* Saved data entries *
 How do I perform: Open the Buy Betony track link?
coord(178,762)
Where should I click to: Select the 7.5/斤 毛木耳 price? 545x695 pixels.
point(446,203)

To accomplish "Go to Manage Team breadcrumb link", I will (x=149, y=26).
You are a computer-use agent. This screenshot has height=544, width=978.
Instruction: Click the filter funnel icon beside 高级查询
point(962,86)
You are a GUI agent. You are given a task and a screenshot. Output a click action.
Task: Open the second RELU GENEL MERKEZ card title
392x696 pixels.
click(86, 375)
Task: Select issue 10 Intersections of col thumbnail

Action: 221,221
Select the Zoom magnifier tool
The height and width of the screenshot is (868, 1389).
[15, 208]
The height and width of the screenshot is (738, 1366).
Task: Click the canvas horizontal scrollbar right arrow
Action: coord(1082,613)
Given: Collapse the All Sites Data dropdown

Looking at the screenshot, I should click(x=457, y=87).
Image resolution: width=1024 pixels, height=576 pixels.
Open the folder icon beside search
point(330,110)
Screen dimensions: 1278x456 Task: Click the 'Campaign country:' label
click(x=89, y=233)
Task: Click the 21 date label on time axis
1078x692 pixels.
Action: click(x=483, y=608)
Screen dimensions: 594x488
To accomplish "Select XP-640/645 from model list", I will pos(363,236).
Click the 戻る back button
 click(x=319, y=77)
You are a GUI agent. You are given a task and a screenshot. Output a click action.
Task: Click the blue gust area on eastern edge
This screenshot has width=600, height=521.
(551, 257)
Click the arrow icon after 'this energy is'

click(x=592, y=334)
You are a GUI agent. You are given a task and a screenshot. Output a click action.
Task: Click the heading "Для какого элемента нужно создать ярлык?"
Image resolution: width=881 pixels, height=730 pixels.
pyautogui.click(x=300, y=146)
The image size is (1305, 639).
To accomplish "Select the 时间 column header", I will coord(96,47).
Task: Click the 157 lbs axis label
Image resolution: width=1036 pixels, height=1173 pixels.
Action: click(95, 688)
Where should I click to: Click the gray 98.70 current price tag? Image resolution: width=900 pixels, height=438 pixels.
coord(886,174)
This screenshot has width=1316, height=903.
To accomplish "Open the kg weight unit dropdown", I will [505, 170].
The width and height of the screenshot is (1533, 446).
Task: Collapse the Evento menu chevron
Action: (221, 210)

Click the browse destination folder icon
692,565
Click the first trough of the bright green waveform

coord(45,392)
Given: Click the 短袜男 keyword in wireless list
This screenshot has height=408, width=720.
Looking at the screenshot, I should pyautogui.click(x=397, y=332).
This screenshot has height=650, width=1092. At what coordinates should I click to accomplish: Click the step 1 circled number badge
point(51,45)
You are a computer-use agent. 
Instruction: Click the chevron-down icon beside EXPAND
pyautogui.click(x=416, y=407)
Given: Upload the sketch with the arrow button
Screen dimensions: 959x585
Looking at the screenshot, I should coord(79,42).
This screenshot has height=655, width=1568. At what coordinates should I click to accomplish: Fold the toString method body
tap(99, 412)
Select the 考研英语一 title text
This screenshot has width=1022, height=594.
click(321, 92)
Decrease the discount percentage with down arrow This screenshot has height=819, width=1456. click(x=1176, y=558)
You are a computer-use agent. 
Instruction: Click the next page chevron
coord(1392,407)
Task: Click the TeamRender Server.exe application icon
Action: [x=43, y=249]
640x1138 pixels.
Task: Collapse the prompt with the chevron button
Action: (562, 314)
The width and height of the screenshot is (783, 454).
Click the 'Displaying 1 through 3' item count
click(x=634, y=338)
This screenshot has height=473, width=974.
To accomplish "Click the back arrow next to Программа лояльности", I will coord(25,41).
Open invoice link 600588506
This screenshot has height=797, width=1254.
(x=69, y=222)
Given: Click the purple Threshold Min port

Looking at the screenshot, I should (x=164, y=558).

* Exercise *
The range runs from the line with "This screenshot has height=473, width=974." to the last line of the entries above, both included. Restate it word for word.

* Result of the task *
This screenshot has height=473, width=974.
To accomplish "Click the back arrow next to Программа лояльности", I will coord(25,41).
Open invoice link 600588506
This screenshot has height=797, width=1254.
(x=69, y=222)
Given: Click the purple Threshold Min port

Looking at the screenshot, I should (x=164, y=558).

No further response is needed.